I do agree with the summary, do your own TCO calculation:
The upshot is that although you may not be able to convince your CFO to stop asking for TCO figures — and you certainly won’t stop the analysts and the software industry from serving them up — you can learn to live with TCO as a tool for justifying IT purchasing decisions. The key is to make sure that the TCO figures under consideration in your organization are your own, and not the vendors’, because only you can see the whole picture.
So, when a vendor offers you a TCO analysis, your job is not to accept it as the truth, but to find where your situation differs from the analysis that the vendor provided (never accept anything that says stuff like “on average, …”). Only then will you know how to guess TCO.
Popularity: 19%
So, you have some network infrastructure that you need to ‘keep an eye’ on, and you don’t really want to obsess over a terminal window 24×7, at least not after the first 3 weeks.
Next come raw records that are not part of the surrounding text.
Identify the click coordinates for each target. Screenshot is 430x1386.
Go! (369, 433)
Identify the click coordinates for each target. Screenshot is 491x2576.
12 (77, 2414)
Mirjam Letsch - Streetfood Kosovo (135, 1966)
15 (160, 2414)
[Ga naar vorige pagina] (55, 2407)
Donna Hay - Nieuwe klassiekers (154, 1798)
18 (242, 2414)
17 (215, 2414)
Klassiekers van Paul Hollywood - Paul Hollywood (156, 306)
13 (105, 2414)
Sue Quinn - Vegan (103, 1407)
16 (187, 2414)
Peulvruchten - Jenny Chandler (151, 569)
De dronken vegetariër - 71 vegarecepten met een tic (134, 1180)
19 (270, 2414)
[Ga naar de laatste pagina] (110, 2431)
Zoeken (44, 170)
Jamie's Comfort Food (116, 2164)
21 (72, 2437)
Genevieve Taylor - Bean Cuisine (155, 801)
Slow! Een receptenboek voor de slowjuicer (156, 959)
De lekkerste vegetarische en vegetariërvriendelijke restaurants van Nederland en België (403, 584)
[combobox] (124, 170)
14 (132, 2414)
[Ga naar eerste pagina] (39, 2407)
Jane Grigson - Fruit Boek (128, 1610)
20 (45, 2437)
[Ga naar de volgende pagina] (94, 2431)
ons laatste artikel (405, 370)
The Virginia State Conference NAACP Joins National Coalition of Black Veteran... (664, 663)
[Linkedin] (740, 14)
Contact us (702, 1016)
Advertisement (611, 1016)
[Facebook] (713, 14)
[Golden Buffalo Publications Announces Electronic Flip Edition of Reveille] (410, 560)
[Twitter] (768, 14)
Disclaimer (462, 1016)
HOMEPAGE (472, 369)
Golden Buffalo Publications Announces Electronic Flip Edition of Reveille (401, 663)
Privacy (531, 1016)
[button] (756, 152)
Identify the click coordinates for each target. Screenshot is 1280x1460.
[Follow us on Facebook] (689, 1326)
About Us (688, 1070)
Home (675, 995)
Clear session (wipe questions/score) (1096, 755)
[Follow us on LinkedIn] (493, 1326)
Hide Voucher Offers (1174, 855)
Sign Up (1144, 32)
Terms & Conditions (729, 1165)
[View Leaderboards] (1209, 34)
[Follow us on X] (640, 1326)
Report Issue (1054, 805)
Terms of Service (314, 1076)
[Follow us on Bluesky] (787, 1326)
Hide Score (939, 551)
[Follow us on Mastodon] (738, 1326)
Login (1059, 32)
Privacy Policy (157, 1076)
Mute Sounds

Give nagios a try. It may not be the easiest or most straightforward install on the planet, but the dividends on this particular investment are amazingly high.
I am now watching servers in 3 states and time zones, and not having to lift a finger, except when the phone wakes me up from a sound sleep with a page alert notifying me of an outage. Much better than your users letting you know via IM or email (those were the days, weren’t they, Geof?).
If there is one package that you install to increase your watchful eye over your hardware, nagios is the one I can now recommend, based on initial experience. Time will tell how that holds up.
Popularity: 26%
Say you have a case where you need to redirect all traffic from one site to some other site. For example, when your site is down temporarily for maintenance.
3 little lines is all the lighttpd config you need:
server.modules = ( "mod_redirect")
server.document-root = "/www/"
url.redirect = ( "^.*$" => "http://someotherhostname/dira/dirb/" )
The stop and start lighttpd, starting with the new config file:
lighttpd -f down.conf
Popularity: 18%
I needed IMAP support in PHP4, so I attempted to compile it in using the instructions here. I kept getting the error:
checking whether IMAP works... no
configure: error: build test failed. Please check the config.log for details.
In my configure.log, I was seeing this:
configure:43918: undefined reference to `auth_gssapi_valid'
collect2: ld returned 1 exit status
The problem was that I was trying to use imap2004e. When I found and download imap2001c as an rpm, and installed it, everything went fine. Just logging this for future frustrated sysadmins without a solution.